#### Excerpted records:

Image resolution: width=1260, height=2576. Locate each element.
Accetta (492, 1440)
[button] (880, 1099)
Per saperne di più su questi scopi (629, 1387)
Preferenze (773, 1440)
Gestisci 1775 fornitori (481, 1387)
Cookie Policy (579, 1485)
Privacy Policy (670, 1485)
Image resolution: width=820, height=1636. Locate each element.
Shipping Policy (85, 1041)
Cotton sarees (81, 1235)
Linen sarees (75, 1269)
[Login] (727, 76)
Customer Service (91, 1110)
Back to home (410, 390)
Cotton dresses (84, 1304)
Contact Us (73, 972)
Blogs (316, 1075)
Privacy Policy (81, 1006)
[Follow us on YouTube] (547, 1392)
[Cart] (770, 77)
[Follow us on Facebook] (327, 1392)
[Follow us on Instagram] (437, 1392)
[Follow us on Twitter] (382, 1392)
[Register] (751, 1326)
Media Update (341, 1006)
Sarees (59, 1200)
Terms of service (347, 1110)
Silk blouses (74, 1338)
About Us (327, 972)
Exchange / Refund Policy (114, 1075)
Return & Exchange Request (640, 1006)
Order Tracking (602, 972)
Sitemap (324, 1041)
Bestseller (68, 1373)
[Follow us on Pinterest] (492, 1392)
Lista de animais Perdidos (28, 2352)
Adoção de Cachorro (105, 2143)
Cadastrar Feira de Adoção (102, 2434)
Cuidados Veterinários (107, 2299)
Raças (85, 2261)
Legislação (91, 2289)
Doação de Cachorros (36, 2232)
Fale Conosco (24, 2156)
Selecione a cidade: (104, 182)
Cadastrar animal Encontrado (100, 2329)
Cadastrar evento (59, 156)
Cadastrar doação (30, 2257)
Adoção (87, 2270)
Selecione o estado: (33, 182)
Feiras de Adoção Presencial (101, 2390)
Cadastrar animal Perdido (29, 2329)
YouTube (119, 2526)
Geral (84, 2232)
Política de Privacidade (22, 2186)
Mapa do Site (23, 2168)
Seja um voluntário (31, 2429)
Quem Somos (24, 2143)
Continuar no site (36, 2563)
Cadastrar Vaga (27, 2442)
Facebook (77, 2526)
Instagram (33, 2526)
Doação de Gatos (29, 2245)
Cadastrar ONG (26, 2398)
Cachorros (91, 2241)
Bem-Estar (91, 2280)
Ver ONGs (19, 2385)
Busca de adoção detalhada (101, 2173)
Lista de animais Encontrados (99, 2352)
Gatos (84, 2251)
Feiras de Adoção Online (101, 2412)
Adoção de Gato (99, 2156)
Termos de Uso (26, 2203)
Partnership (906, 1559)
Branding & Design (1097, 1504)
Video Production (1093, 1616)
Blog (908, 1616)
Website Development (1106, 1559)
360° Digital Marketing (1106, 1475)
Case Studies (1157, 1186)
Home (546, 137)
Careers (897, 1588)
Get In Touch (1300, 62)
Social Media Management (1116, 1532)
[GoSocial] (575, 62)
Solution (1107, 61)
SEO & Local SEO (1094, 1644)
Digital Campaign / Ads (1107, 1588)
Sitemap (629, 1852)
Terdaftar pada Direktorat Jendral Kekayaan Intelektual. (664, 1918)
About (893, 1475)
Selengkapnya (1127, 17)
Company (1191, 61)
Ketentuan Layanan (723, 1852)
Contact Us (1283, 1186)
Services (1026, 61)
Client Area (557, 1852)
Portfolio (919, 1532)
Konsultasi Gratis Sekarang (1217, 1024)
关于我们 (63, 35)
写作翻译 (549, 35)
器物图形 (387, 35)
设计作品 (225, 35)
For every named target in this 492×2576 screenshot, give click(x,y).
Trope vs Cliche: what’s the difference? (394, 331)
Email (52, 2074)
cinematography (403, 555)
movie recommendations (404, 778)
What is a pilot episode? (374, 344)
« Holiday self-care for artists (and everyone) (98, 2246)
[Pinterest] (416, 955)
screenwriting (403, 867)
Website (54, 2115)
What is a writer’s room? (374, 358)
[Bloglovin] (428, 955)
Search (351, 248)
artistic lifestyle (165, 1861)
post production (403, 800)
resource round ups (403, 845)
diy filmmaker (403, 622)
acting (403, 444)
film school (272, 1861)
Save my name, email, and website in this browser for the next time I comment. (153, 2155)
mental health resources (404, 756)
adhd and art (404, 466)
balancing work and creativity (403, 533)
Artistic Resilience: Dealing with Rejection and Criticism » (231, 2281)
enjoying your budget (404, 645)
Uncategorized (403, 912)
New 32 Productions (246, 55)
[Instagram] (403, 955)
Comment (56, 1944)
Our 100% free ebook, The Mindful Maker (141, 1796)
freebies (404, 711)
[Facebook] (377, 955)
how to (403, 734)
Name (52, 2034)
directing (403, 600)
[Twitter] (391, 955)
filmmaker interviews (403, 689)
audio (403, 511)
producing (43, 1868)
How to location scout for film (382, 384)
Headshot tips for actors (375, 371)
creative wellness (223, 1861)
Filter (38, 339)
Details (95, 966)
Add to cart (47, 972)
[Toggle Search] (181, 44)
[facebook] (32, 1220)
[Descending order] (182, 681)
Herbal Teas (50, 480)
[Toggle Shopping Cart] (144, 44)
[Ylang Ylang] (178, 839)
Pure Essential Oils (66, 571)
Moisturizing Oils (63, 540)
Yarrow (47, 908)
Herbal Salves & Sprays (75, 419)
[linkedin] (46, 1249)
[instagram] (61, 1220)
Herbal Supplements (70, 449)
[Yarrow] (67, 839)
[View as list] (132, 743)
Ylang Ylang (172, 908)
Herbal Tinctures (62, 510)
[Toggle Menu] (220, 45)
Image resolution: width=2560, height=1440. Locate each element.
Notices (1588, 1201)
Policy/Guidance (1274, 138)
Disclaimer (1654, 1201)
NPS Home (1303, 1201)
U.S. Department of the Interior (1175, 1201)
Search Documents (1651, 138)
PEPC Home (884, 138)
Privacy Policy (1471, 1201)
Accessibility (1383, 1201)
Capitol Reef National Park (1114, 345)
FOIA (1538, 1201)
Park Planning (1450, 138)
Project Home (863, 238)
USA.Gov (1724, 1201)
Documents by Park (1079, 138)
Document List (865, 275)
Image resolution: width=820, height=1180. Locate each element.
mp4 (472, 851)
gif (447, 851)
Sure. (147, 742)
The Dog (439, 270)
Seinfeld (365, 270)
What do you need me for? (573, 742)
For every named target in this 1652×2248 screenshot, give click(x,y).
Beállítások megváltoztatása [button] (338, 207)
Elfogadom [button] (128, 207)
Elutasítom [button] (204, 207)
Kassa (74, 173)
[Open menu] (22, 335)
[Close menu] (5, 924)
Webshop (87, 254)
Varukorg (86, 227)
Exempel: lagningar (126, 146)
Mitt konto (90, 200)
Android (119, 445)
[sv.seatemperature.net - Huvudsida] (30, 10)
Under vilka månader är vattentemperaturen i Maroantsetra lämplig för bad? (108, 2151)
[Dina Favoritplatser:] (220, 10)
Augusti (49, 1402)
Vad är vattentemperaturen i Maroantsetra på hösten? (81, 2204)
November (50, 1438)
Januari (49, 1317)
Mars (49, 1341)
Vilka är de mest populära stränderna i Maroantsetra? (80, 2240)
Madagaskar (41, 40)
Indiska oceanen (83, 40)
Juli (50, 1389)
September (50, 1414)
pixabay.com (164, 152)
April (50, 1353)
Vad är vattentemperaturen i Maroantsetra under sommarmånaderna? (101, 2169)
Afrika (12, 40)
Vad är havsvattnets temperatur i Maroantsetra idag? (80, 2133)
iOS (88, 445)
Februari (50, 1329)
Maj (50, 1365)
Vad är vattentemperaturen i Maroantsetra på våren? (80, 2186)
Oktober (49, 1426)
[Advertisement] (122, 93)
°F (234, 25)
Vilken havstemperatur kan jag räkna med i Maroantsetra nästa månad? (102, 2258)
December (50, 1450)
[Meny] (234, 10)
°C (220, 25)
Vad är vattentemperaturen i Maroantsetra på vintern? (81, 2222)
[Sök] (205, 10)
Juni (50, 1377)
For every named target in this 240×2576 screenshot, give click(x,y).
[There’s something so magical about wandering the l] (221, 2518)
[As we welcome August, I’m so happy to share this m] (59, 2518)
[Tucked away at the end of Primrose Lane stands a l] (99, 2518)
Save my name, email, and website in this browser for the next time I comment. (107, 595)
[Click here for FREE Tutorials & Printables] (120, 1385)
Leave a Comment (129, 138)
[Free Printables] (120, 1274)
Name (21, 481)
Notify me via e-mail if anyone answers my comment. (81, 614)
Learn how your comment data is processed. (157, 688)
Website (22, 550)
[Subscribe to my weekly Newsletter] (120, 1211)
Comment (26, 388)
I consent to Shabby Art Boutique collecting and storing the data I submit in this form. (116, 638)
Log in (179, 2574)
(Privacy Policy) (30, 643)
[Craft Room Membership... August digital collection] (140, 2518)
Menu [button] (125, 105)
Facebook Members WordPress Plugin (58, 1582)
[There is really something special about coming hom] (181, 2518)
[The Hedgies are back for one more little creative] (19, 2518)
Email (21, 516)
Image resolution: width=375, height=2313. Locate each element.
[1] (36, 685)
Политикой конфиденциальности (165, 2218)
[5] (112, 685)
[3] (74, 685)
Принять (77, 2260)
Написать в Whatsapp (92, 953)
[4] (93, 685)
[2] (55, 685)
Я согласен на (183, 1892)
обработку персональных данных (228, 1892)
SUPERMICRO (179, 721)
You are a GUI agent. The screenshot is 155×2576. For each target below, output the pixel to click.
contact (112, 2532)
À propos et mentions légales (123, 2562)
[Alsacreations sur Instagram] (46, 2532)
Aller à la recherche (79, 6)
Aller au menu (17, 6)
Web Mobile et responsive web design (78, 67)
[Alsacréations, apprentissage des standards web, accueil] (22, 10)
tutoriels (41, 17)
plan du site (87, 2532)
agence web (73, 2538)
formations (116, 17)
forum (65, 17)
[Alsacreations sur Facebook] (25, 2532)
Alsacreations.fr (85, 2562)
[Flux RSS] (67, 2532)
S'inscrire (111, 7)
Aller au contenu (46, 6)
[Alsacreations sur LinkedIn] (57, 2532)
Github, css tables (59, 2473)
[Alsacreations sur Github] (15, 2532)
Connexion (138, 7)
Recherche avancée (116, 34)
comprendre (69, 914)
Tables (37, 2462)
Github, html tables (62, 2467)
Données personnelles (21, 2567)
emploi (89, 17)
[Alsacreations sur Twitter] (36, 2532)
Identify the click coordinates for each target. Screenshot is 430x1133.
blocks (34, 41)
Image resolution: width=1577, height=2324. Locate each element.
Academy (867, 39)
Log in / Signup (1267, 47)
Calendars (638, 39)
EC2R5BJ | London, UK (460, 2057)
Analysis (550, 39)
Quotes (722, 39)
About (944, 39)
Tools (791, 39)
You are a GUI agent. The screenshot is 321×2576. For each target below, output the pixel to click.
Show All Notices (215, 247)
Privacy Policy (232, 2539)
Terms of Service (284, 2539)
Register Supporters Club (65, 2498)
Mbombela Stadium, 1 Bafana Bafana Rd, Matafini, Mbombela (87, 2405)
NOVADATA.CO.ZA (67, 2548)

#### Task details:
All lines above from the line with "Madagaskar (41, 40)" through the line with "Log in (179, 2574)", both included, are to be set down exactly, with nothing else.

#### Task response:
Madagaskar (41, 40)
Indiska oceanen (83, 40)
Juli (50, 1389)
September (50, 1414)
pixabay.com (164, 152)
April (50, 1353)
Vad är vattentemperaturen i Maroantsetra under sommarmånaderna? (101, 2169)
Afrika (12, 40)
Vad är havsvattnets temperatur i Maroantsetra idag? (80, 2133)
iOS (88, 445)
Februari (50, 1329)
Maj (50, 1365)
Vad är vattentemperaturen i Maroantsetra på våren? (80, 2186)
Oktober (49, 1426)
[Advertisement] (122, 93)
°F (234, 25)
Vilken havstemperatur kan jag räkna med i Maroantsetra nästa månad? (102, 2258)
December (50, 1450)
[Meny] (234, 10)
°C (220, 25)
Vad är vattentemperaturen i Maroantsetra på vintern? (81, 2222)
[Sök] (205, 10)
Juni (50, 1377)
For every named target in this 240×2576 screenshot, give click(x,y).
[There’s something so magical about wandering the l] (221, 2518)
[As we welcome August, I’m so happy to share this m] (59, 2518)
[Tucked away at the end of Primrose Lane stands a l] (99, 2518)
Save my name, email, and website in this browser for the next time I comment. (107, 595)
[Click here for FREE Tutorials & Printables] (120, 1385)
Leave a Comment (129, 138)
[Free Printables] (120, 1274)
Name (21, 481)
Notify me via e-mail if anyone answers my comment. (81, 614)
Learn how your comment data is processed. (157, 688)
Website (22, 550)
[Subscribe to my weekly Newsletter] (120, 1211)
Comment (26, 388)
I consent to Shabby Art Boutique collecting and storing the data I submit in this form. (116, 638)
Log in (179, 2574)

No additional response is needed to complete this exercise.